Could you copy out every line of the entries below word for word, leaving out the pictures?

### ENTRIES ###

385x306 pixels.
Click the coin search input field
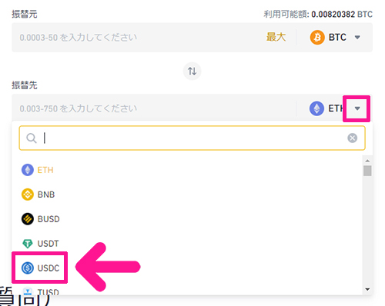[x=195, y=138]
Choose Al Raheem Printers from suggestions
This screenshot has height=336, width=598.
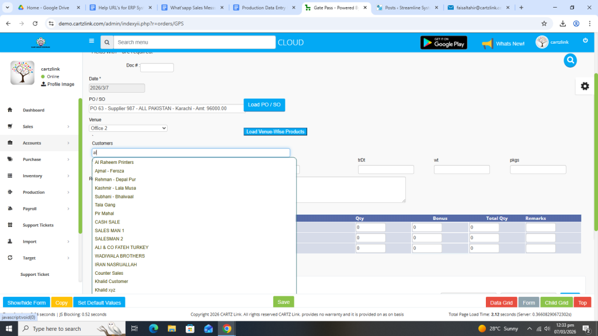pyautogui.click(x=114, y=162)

###

ANSWER TO THE EXERCISE >>
385x306 pixels.
Click the coin search input field
[x=195, y=138]
Choose Al Raheem Printers from suggestions
This screenshot has height=336, width=598.
pyautogui.click(x=114, y=162)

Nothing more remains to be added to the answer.